Disappearance of an epithelial cell surface‐specific glycoprotein (Epith‐1) associated with epithelial–mesenchymal conversion in sea urchin embryogenesis

Cell surface modification during mesenchyme ingression was examined using a monoclonal antibody (mAb), anti‐Epith‐1 mAb, raised against a protein (Epith‐1) that was confined to the lateral surface of the epithelial cells in embryo of the sea urchin, Temnopleurus hardwicki . The mAb epitope was N ‐glycosylated oligosaccharides of 160 kDa monomeric Epith‐1 protein. The glycoprotein was negatively charged, and its isoelectric point (IP) was 4.98. The mAb, however, is not immunologically cross‐reactive with other sea urchin embryos including Hemicentrotus pulcherrimus , Strongylocentrotus nudus , and Scaphechinus mirabilis . Epith‐1 is present initially in the cytoplasm of unfertilized eggs. Cytoplasmic Epith‐1 shifted to the cell surface to be integrated in plasma membrane during the first cleavage, and remained there during early embryogenesis by retaining the same relative molecular mass (M r ). During primary and secondary mesenchyme ingression periods, however, Epith‐1 disappears from the presumptive mesenchyme cell surface that was associated with internalization of the protein.
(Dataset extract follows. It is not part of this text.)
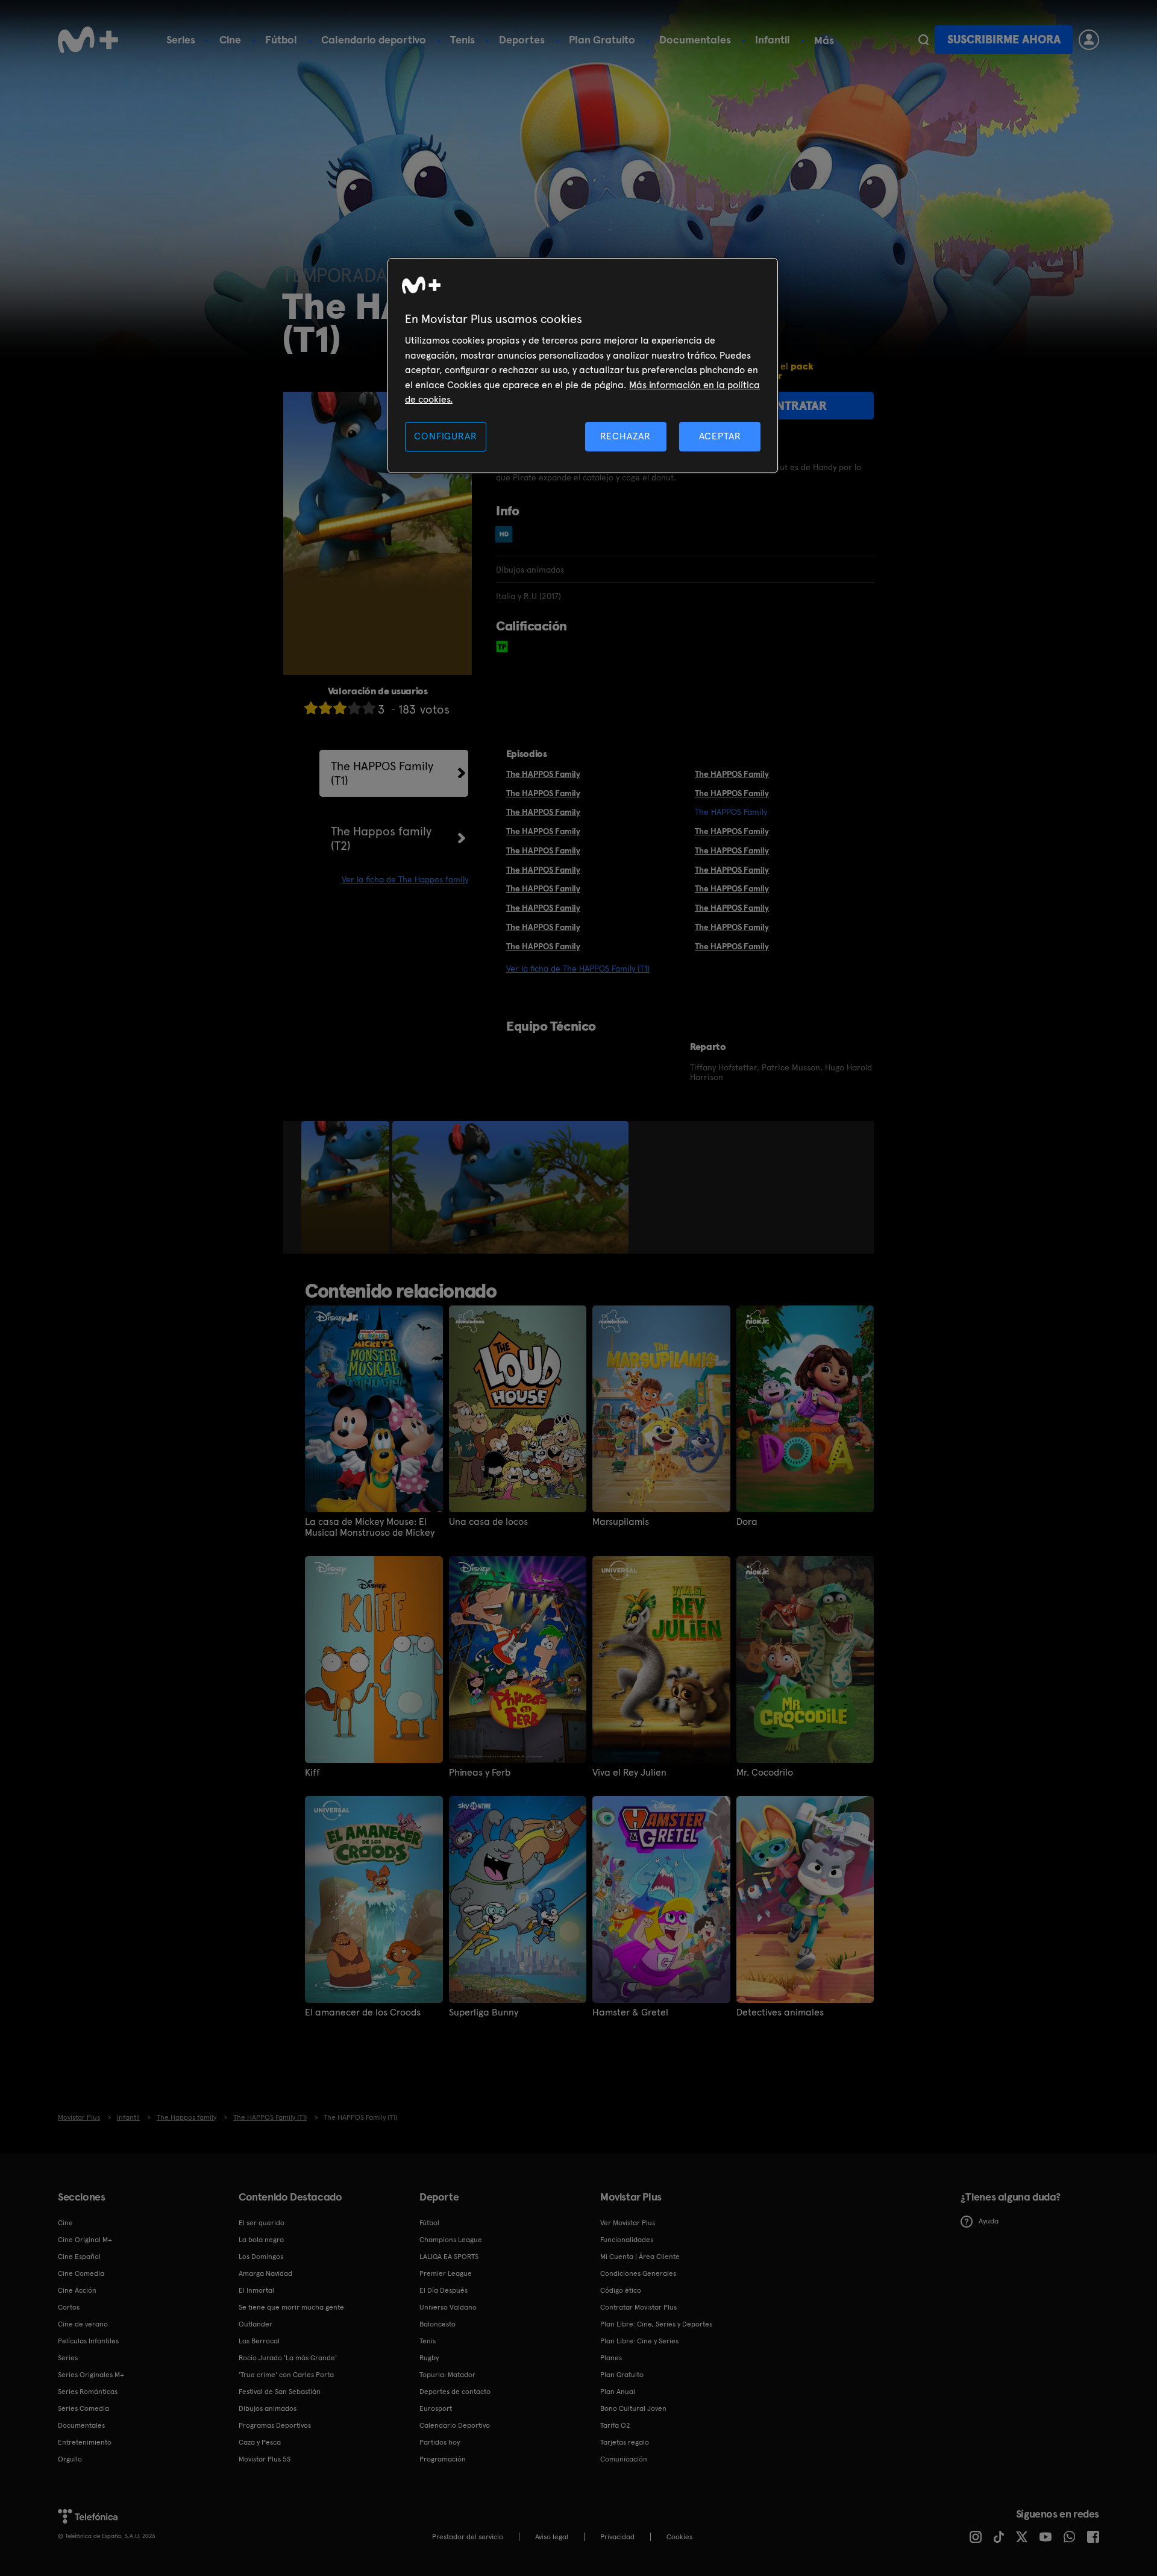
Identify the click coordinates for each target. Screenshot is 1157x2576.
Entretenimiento (84, 2442)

In plutei, an additional anti‐Epith‐1 mAb‐positive protein appears at the 142 kDa region, which was not associated with any visible alteration of the histologic localization of the protein in larvae. Anti‐Epith‐1 mAb IgG did not inhibit the reaggregation of epithelial cells in vitro , which suggests that either the protein is not involved in cell–cell adhesion or that the mAb is not recognizing the active site of the protein.